*Instructions for the task*: An exact copy of all the data below is needed, without its pictures.

*** Supplied material Section Begins ***

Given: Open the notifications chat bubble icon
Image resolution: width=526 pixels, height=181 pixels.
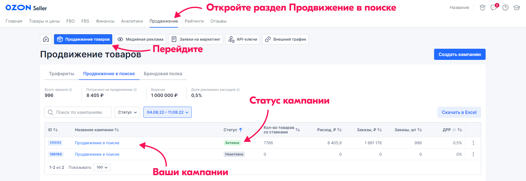Looking at the screenshot, I should (x=494, y=8).
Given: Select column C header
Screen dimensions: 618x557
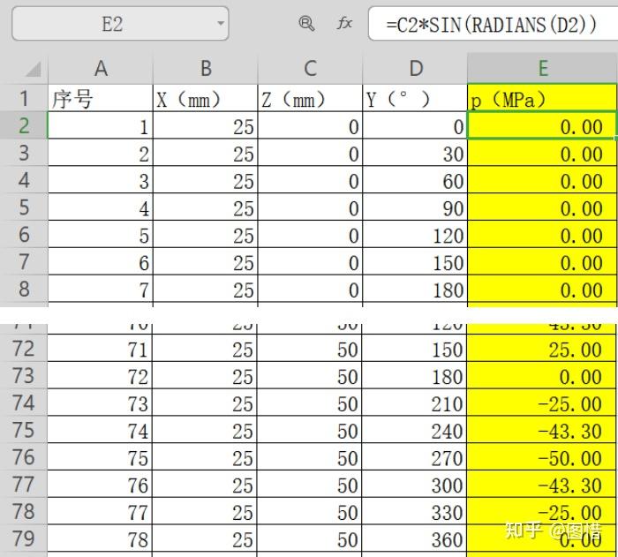Looking at the screenshot, I should [x=310, y=69].
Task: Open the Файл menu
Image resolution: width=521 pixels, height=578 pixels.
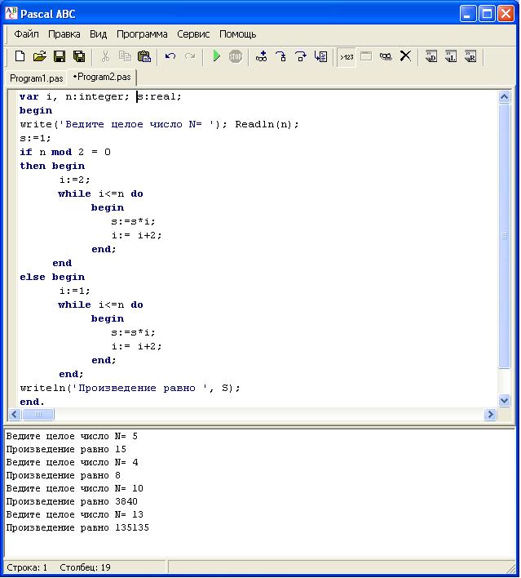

*** Supplied material Section Ends ***

*Exercise solution*:
Given: Open the notifications chat bubble icon
Image resolution: width=526 pixels, height=181 pixels.
Looking at the screenshot, I should (x=494, y=8).
Given: Select column C header
Screen dimensions: 618x557
Looking at the screenshot, I should [x=310, y=69].
Task: Open the Файл menu
Image resolution: width=521 pixels, height=578 pixels.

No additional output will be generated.